No Rio de Janeiro, policiais civis prenderam uma mulher suspeita de comandar um esquema ilegal que vendia clandestinamente doações de cabelos humanos usados para ajudar no tratamento contra câncer. De acordo com a polícia, a prisão ocorreu em um motel no dia 20 de abril. A mulher é acusada por associação criminosa e falsidade ideológica.
Mandados de busca e apreensão foram cumpridos nas lojas, na residência dos envolvidos e em ONGs. Agentes da Delegacia de Repressão aos Crimes Contra a Propriedade Imaterial (DRCPIM) apreenderam aproximadamente meia tonelada de cabelos humanos, além de documentos e dinheiro.
Denúncias e investigações indicavam que a acusada recebia os cabelos de organizações sociais e confeccionava perucas. Entretanto, a mulher ficava com boa parte das doações e as comercializavam em lojas próprias da associação criminosa.

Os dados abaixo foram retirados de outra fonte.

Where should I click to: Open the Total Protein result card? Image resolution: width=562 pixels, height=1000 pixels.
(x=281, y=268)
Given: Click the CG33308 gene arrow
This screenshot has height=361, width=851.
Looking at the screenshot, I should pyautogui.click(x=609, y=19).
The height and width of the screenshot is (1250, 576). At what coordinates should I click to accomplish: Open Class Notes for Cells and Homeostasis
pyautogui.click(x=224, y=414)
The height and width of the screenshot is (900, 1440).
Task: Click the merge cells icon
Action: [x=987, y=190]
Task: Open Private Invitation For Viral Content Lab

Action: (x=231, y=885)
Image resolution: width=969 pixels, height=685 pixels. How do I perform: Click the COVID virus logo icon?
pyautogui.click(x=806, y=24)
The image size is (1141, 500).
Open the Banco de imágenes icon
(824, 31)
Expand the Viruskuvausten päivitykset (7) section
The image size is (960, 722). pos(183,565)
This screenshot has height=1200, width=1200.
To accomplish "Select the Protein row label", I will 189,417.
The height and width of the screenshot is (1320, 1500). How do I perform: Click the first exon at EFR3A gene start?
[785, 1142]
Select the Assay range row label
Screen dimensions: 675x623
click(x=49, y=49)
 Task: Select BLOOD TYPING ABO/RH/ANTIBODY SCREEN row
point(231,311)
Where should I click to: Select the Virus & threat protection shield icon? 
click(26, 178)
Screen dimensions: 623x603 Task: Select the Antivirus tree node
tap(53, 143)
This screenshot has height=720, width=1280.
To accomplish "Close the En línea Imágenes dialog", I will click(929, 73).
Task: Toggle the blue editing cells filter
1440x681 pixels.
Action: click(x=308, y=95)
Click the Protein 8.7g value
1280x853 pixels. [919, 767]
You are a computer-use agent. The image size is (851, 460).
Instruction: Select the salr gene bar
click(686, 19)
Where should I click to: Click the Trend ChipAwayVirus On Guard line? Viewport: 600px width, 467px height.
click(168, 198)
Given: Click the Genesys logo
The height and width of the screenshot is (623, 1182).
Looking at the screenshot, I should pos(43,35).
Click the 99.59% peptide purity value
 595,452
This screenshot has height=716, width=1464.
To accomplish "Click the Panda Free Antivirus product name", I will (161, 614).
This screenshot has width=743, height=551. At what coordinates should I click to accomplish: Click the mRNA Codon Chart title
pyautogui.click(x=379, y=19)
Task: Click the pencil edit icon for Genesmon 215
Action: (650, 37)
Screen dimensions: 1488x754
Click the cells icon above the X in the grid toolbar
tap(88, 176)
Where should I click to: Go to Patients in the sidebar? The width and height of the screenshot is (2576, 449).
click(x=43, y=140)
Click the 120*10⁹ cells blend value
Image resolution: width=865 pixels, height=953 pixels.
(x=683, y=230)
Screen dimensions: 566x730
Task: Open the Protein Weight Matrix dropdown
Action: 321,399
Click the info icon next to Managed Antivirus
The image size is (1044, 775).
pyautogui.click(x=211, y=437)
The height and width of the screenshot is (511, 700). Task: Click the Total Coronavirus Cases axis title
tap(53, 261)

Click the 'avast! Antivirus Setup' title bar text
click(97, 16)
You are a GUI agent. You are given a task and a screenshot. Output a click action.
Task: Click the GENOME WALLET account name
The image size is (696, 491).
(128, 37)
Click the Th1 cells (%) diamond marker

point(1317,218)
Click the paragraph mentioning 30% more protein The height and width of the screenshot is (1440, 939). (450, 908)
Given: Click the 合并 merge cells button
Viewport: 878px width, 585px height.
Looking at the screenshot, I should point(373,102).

A Polícia Civil (PCRJ) estima que o “negócio fraudulento rendeu milhões de reais”. As atividades ilegais também ocorreram nos Estados Unidos, através de uma loja em Miami. As investigações prosseguem para identificar se há a prática de outros crimes associados e a participação de outros envolvidos.
Uma das ONGs citadas no caso se pronunciou. Em nota nas redes sociais, a Fundação Laço Rosa disse que não compactua com atos ilícitos. A instituição afirmou que nunca comercializou cabelos de nenhum tipo e informou que está contribuindo e prestando todos os esclarecimentos solicitados pelos órgãos competentes.
A Laço Rosa ainda reiterou que “há 10 anos desenvolve um trabalho social idôneo de apoio a pacientes em tratamento de câncer de mama em todo o Brasil em diversas frentes”.